In questo clima da “Nuova Guerra Fredda”, che sembra aver caratterizzato le relazioni russo-europee sin dalla crisi ucraina del 2014, l’azione della CEDU e le richieste di scarcerazione di Navalny rischiano di essere un preambolo per nuove sanzioni alla Russia. Il rilascio immediato dell’oppositore russo come “misura provvisoria” richiesta dalla Corte di Strasburgo irrompe in maniera preponderante nel sistema giudiziario russo e non considera l’iter del processo a cui ogni cittadino russo è sottoposto, un segnale interpretato da Mosca della politica dei doppi standard, che spesso l’occidente ha utilizzato non soltanto con la Russia, ma anche nei confronti di quei paesi percepiti come “nemici” o “minaccia”. Richiesta che si scontra con la Costituzione russa che prevede di non seguire quanto sancito dagli accordi internazionali se questi contraddicono la legge federale nazionale.

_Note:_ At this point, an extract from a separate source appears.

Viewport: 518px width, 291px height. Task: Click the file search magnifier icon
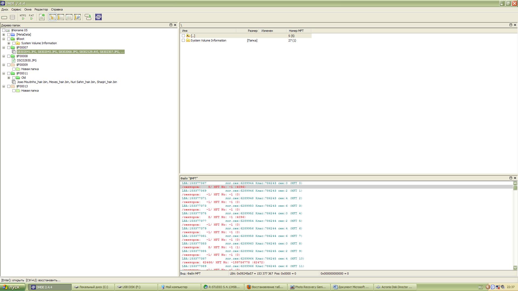coord(77,17)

La volontà di far scarcerare Navalny attraverso l’operato della Corte di Strasburgo è stata interpretata da alcuni analisti come il tentativo di sfruttare un organismo indipendente per perseguire una linea politica dell’Unione Europea non rispettando il principio di uguaglianza davanti la legge, ma anzi affrettando l’iter processuale prima della giornata di domani, quando si terrà l’esame del ricordo della sentenza a Navalny, che potrà sostituire la pena sospesa con una applicata. Le richieste della CEDU in questa ottica sembrano essere l’ultimo step o tentativo di contrastare la Russia a seguito del crollo di immagine del blogger che ha registrato negli ultimi tempi, e della poca incidenza che le manifestazioni del 23 e 31 gennaio 2021 hanno avuto a tal punto che la chiamata alla protesta di piazza contro il governo prevista per il 2 febbraio è quasi caduta nel vuoto.

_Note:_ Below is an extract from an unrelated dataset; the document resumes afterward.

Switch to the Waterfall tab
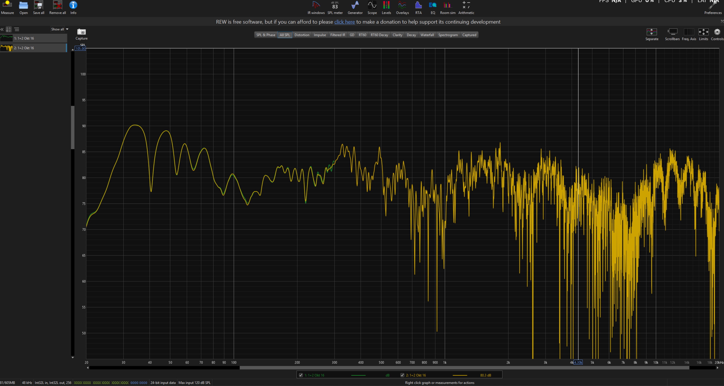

Quanto fatto dalla Corte di Strasburgo viene recepito da Mosca come una chiara ingerenza nella propria politica interna e nel proprio sistema giudiziario nazionale e, anche se Strasburgo ne rivendica il diritto e la completa autonomia, si insinua e mina ancora di più i difficili rapporti russo-europei e rischia di allargare il divario tra le parti in un momento storico che dovrebbe essere scandito dalla cooperazione nella lotta congiunta contro la minaccia del Covid-19. La domanda che ci si deve porre è se questo continuo inasprimento dei rapporti a cui la CEDU abbia dato il suo contributo gettando benzina sul fuoco non rischi di creare un divario incolmabile tra il mondo russo e quello europeo, con danni significativi per la cooperazione.